SCROLL TO CONTINUE WITH CONTENT
"Kedua, masalah kultur yang berkembang kultur negatif. Budaya koruptif yang masih permisif, arogansi kewenangan dan kekuasaan. Kekerasan eksesif seperti di Riau," ujarnya.
Tito menuturkan, dapat dikatakan bahwa Polri organisasi vertikal terbesar di Indonesia. Artinya, peran Polri di kehidupan berbangsa sangat berpengaruh.
Namun, lanjut Tito, jika kepercayaan masyarakat rendah maka akan berdampak negatif yang tidak hanya pada Polri tapi juga bagi warga.
"Kami canangkan program untuk tingkatkan public trust masuk dalam grand strategy. Public trust enggak kita peroleh, tapi menurun. Ini tantangan kita semua untuk menaikkan kepercayan publik," ujarnya.

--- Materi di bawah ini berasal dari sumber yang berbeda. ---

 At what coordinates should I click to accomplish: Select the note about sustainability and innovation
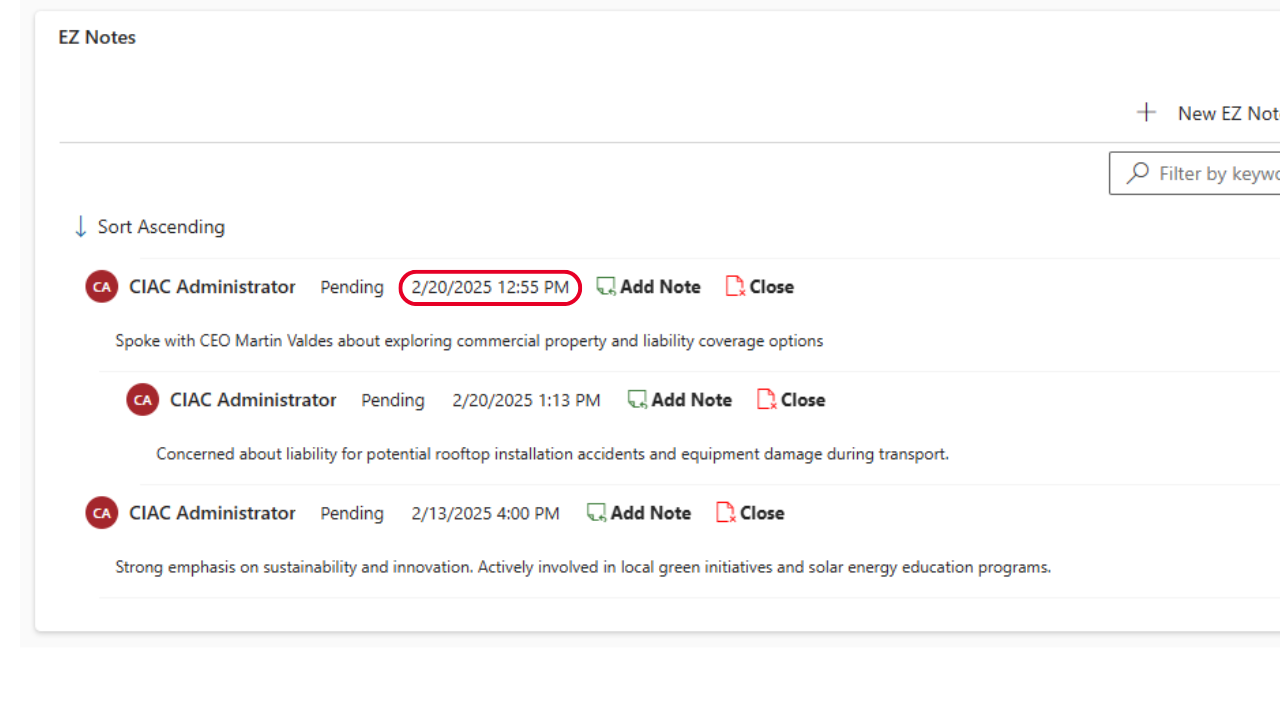point(583,567)
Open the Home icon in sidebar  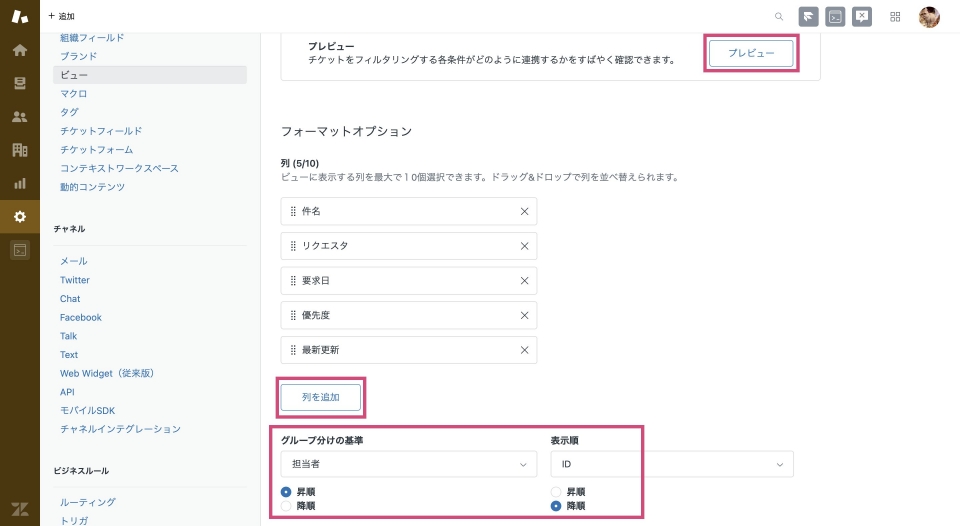click(20, 50)
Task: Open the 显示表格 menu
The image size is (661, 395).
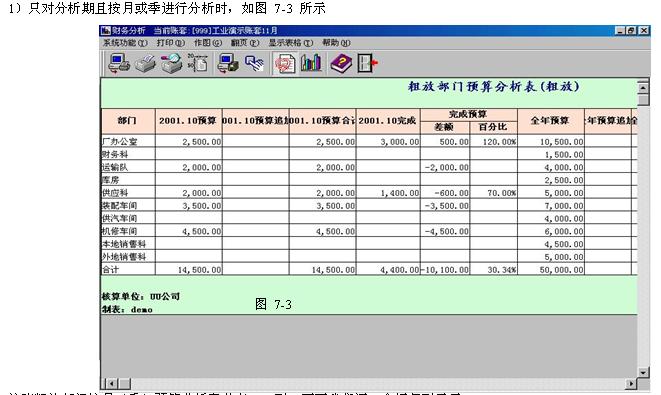Action: (x=291, y=43)
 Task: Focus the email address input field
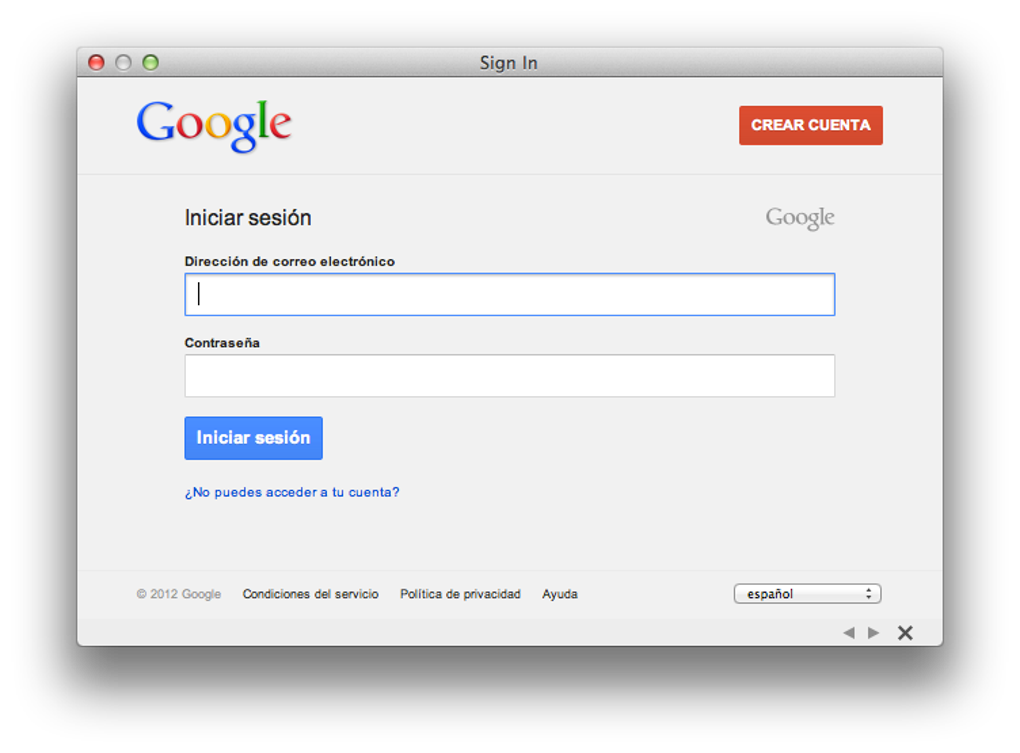509,295
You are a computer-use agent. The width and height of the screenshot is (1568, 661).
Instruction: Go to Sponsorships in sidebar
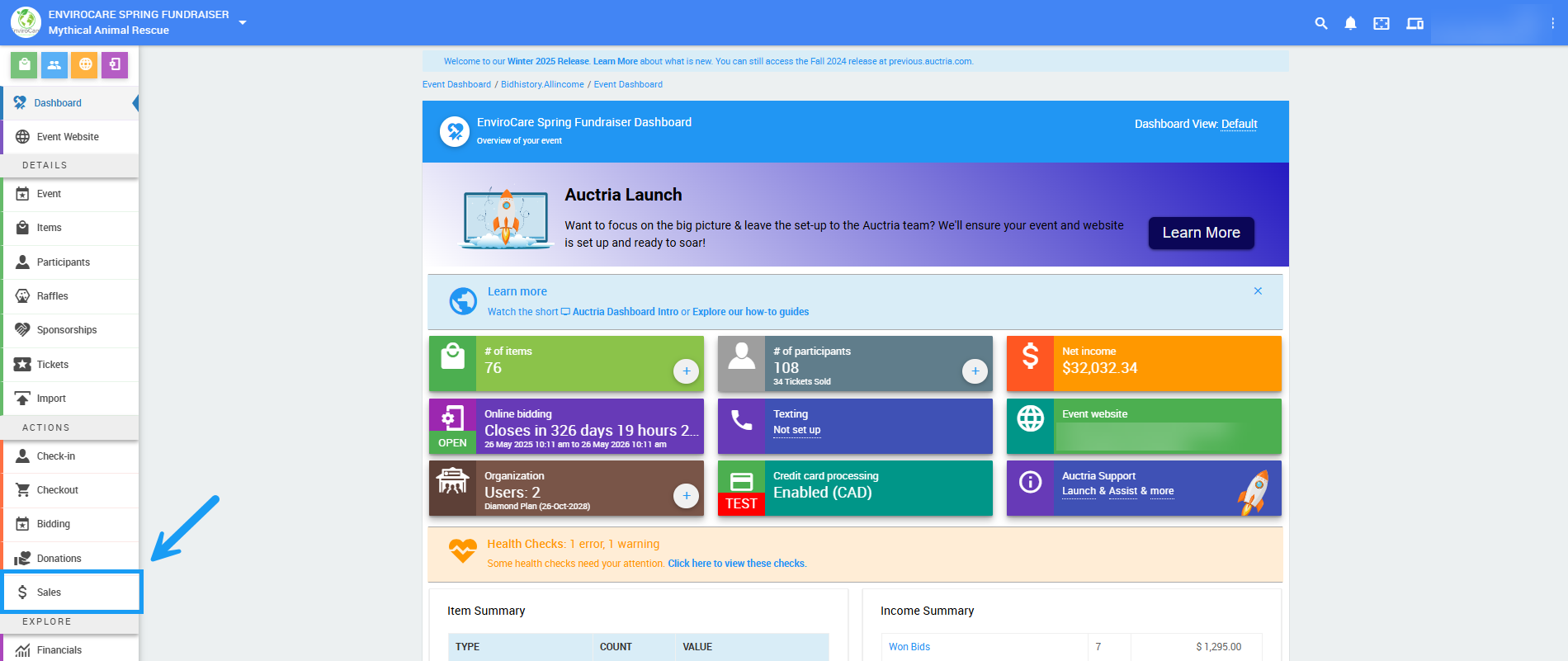point(67,330)
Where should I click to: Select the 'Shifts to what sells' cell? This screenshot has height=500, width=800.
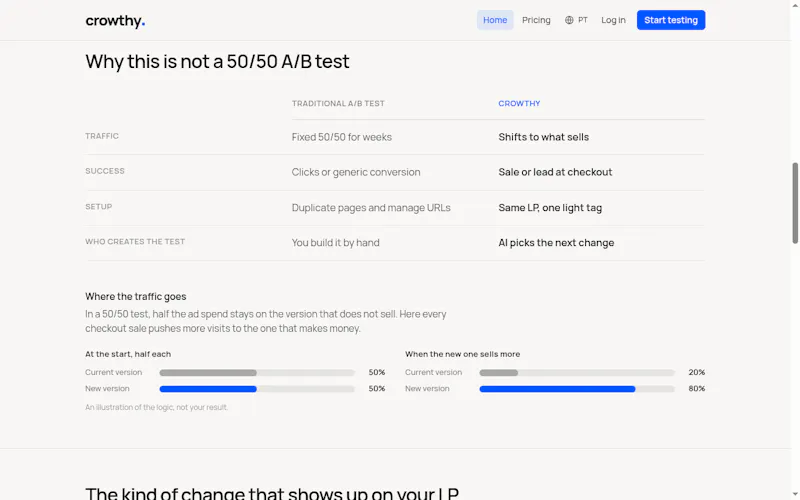tap(543, 137)
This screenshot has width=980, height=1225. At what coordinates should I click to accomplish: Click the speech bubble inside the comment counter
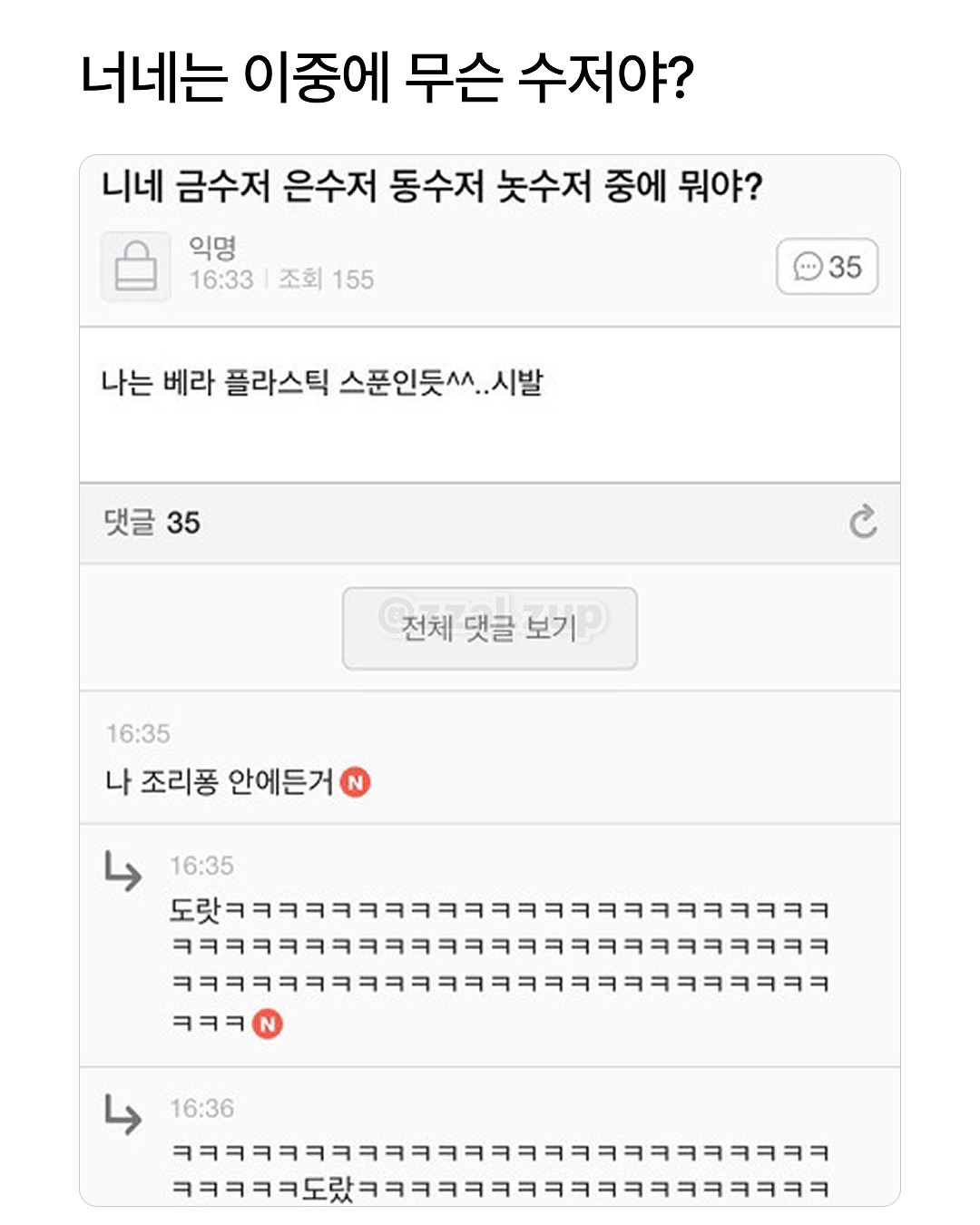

Untuk itu, kata Tito, ada beberapa langkah yang disiapkan. Pertama soal bagaimana memperbaiki kinerja, layanan publik agar lebih profesional, dan mampu memelihara Kamtibnas, konflik berkurang, serta narkoba dan teror bisa ditekan.
"Kedua, bangun kultur yang lebih baik. Kultur arogansi kekuasaan harus ditekan, harus lebih humanis yg dekat ke masy. Tekan budaya kekerasan eksesif budayakan sosok yang disukai dan dirindukan masyarakat," ujarnya.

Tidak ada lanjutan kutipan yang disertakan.